Formation of Metallic States between Insulating SnO and SnO2

Arwa Albar, Zhenwei Wang, Husam Niman Alshareef, Udo Schwingenschlögl, "Formation of Metallic States between Insulating SnO and SnO2"
​Adv. Mater. Interfaces 2016, 1500334​
Arwa Albar, Zhenwei Wang, Husam Niman Alshareef, Udo Schwingenschlögl
interface; metallicity; semiconductors; tin oxide
​​Transparent conducting oxides are frequently applied in solar cells and flat panel displays.[1] While there are many n-type materials in this class, such as In2O3, ZnO, and SnO2, only few p-type materials are known, including CuAlO2, SrCu2O2, and ZnRh2O4. In addition, p-type transparent conducting oxides typically show a much lower mobility than the n-type analogues.[2] Recently, substantial progress has been achieved in this respect, as a record hole mobility has been obtained in SnO,[3] which opens up many new possibilities in transparent electronics.

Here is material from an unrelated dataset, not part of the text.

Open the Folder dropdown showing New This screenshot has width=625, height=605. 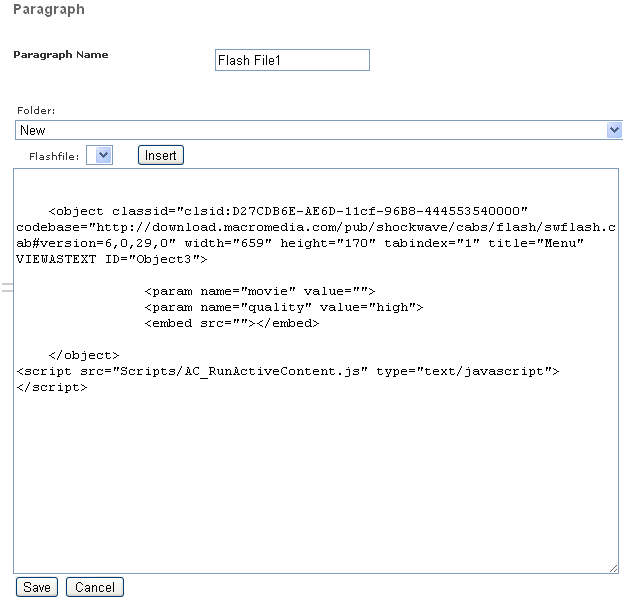click(x=318, y=130)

Sn supports the oxidation states +2 and +4, which indeed leads to two stable oxides, SnO and SnO2. SnO2 is a well-known semiconductor with a direct band gap of 3.6 eV and is frequently used in modern technology.[4] Similar to many other oxides, the conduction band minimum is dominated by dispersive states, which can host n-type conductivity, while the valence band maximum is dominated by O 2p states, which are rather localized so that it is difficult to achieve reasonable p-type conductivity.[5] The n-type behavior of SnO2 usually is attributed to O vacancies.[6] However, it is now accepted that, in addition, substitution of H for O results in shallow donor states.